# Importation des bibliothèques nécessaires :

In [1]:
from pyspark.sql import SparkSession,  functions as F
from pyspark import SparkConf
from pyspark.sql.functions import col, udf, concat_ws, regexp_replace
from pyspark.sql.functions import concat, col, lit, lower, split
from pyspark.sql.types import StringType, IntegerType
from pyspark.sql.types import DoubleType
from pyspark.ml.feature import CountVectorizer, IDF, Tokenizer,HashingTF
from pyspark.ml.feature import StopWordsRemover
from pyspark.ml.linalg import DenseVector
from pyspark.ml import Pipeline
from pyspark.ml.feature import StringIndexer                                                               
from pyspark.ml.linalg import Vectors
import numpy as np
from pyspark.sql import Row
from pyspark.mllib.linalg.distributed import RowMatrix

# Initialiser la session Spark avec des paramètres ajustés :

In [2]:
conf = SparkConf().setAppName("MovieRecommendations") \
                  .set("spark.executor.memory", "6g") \
                  .set("spark.driver.memory", "6g") \
                  .set("spark.network.timeout", "600s") \
                  .set("spark.executor.heartbeatInterval", "60s")

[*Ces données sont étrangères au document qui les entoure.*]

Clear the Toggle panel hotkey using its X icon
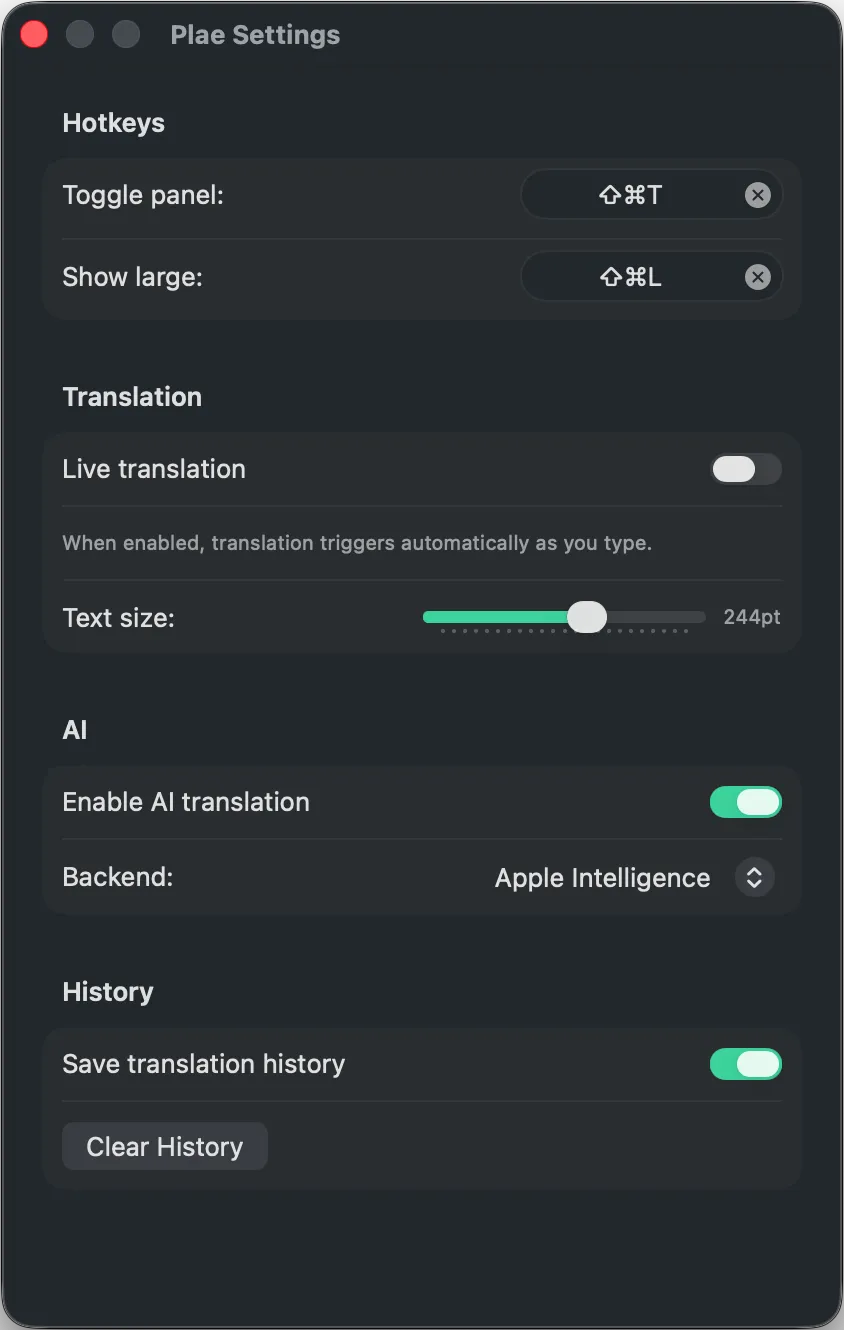844x1330 pixels. pos(757,195)
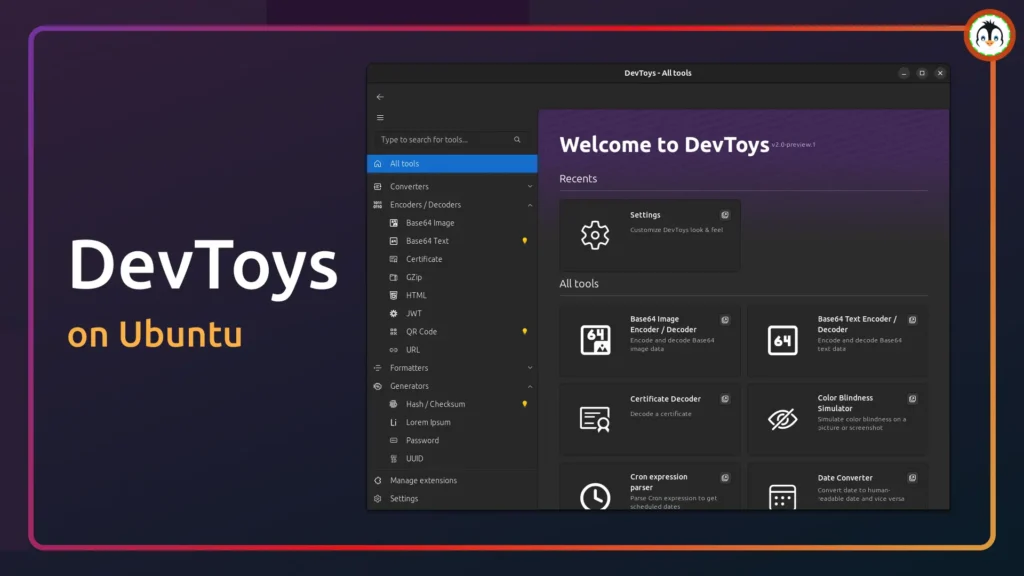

spark = SparkSession.builder.config(conf=conf).getOrCreate()

# l'importation du fichier CSV :

In [3]:
#read file into dataFrame using automatically inferred schema
data = spark.read.csv('C:\\Users\\HP\\Downloads\\dataFinale', inferSchema=True, header=True)

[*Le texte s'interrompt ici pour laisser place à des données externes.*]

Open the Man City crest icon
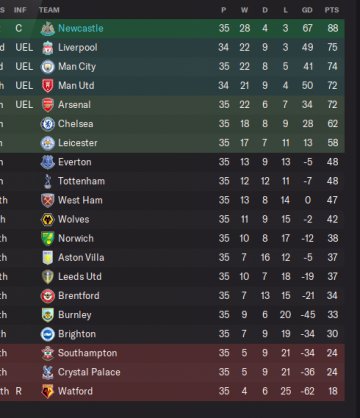 [47, 67]

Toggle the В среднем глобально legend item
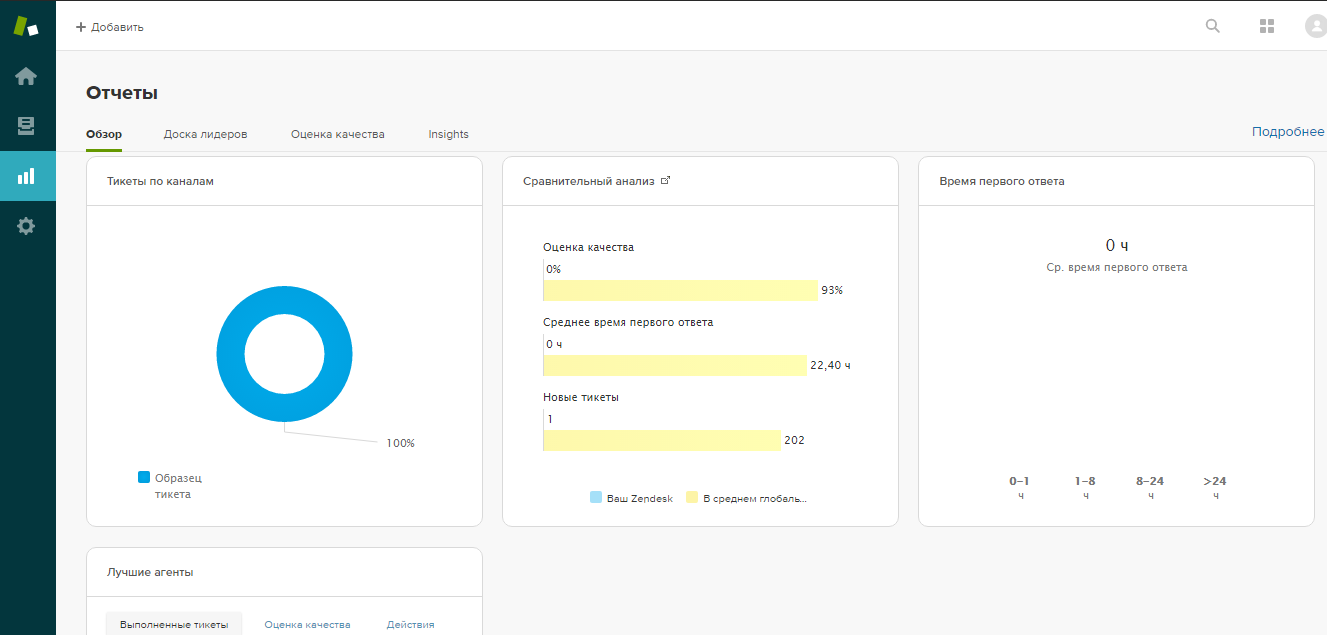(750, 497)
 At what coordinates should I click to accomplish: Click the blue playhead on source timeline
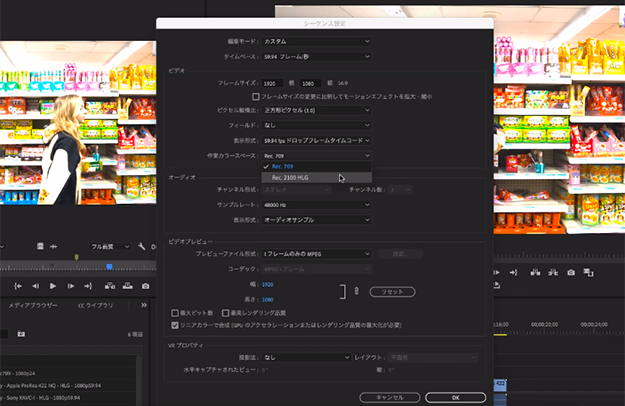click(110, 266)
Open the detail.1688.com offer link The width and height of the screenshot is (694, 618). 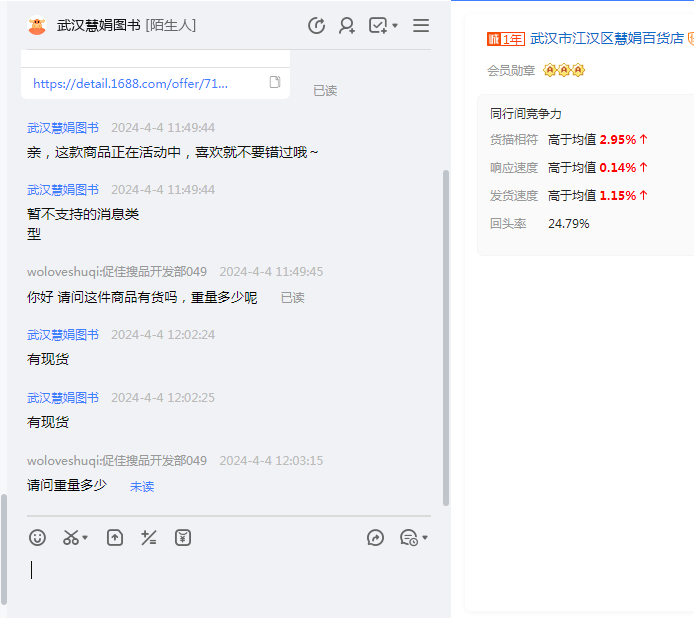(131, 84)
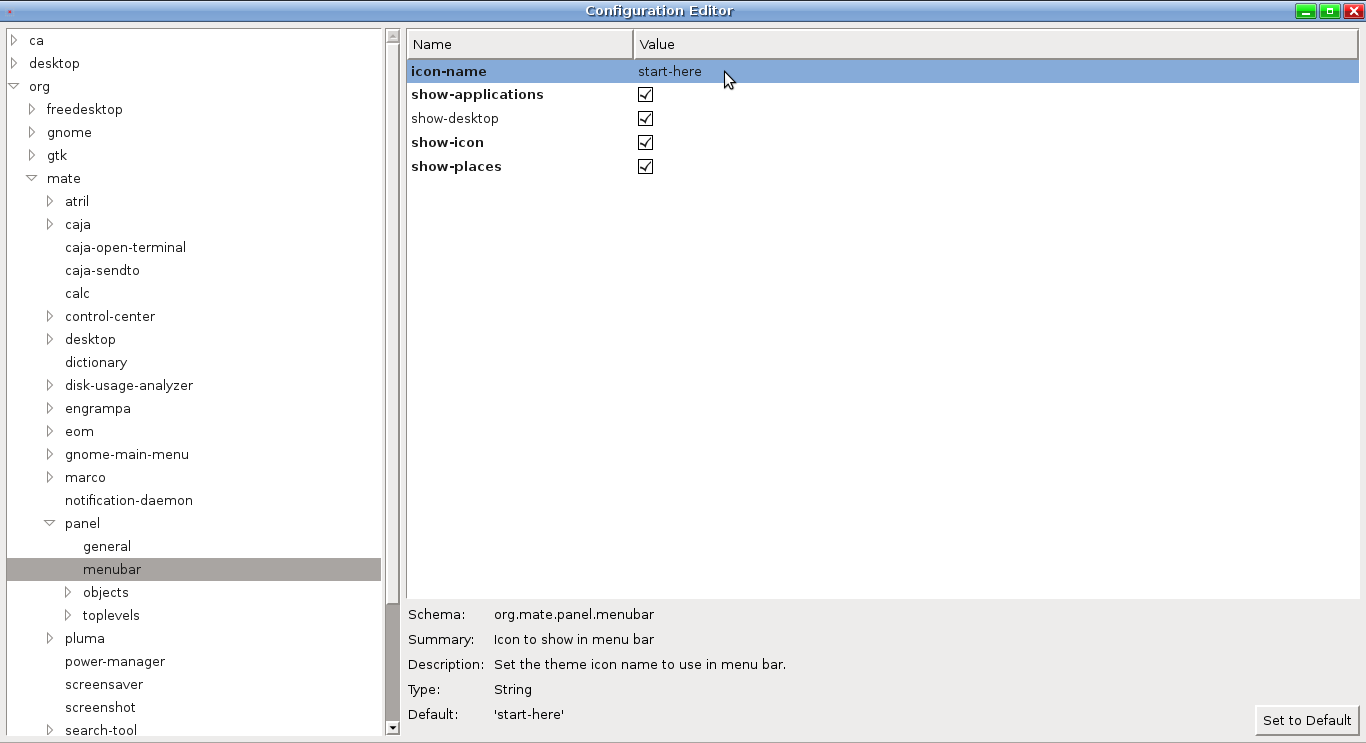This screenshot has height=743, width=1366.
Task: Toggle the show-applications checkbox
Action: [645, 95]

# Finalisation du nettoyage des données avec PySpark :

In [4]:
# Renommer la colonne '\N' en 'duration' avec une chaîne brute
data_renamed = data.withColumnRenamed(r'\N', 'duration')

In [5]:
# Remplacer les valeurs manquantes par des espaces vides dans la colonne "year". Comme l'année d'apparition du film n'est pas très importante, nous choisissons de remplacer les valeurs manquantes par des espaces vides
data_filled = data_renamed.fillna(' ')

In [7]:
from pyspark.sql.functions import col, isnan, when, count

# Compter les valeurs manquantes dans chaque colonne
missing_values = data_filled.select([count(when(col(c).isNull() | isnan(c), c)).alias(c) for c in data_filled.columns])

# Afficher les résultats
missing_values.show()

+-------------+-----+--------------+----+-----+--------+--------+------+------+-----------+
|imdb_title_id|title|original_title|year|genre|duration|director|writer|actors|description|
+-------------+-----+--------------+----+-----+--------+--------+------+------+-----------+
|            0|    1|             1|   0|    0|       0|       0|     0|     0|          0|
+-------------+-----+--------------+----+-----+--------+--------+------+------+-----------+



In [8]:
colonnes_a_convertir=['duration','description','year','genre','director','writer','actors']
# Convertir les colonnes en StringType
for colonne in colonnes_a_convertir:
    data_filled=data_filled.withColumn(colonne, col(colonne).cast(StringType()))

In [9]:
# fonction pour supprimer les espaces dans les chaines de caracteres
def remove_space(text):
    if text is not None:
        return text.replace(" ","")
    return text

In [11]:
# on a trasformer la fonction remove_space vers une fonction udf de Spark:
remove_space_udf=udf(remove_space,StringType())
# on a utiliser la fonction  remove_space_udf pour supprimer les espaces dans les chaines de caracteres
data=data_filled.withColumn('genre',remove_space_udf(col('genre')))
data=data.withColumn('actors',remove_space_udf(col('actors')))
data=data.withColumn('writer',remove_space_udf(col('writer')))
data=data.withColumn('director',remove_space_udf(col('director')))

In [12]:
# Nous avons créé une nouvelle colonne 'tags' qui contient la concaténation des colonnes 'actors', 'description', 'director', 'writer', 'genre', 'duration' et 'year'.
data = data.withColumn('tags', concat(col('description'), lit(' '), col('actors'),lit(' '),col('director'), lit(' '), col('writer'),lit(' '),col('genre'), lit(' '), col('duration'), lit(' '), col('year')))

In [13]:
# transformer la colonne tags en miniscule
data= data.withColumn('tags', lower(col('tags')))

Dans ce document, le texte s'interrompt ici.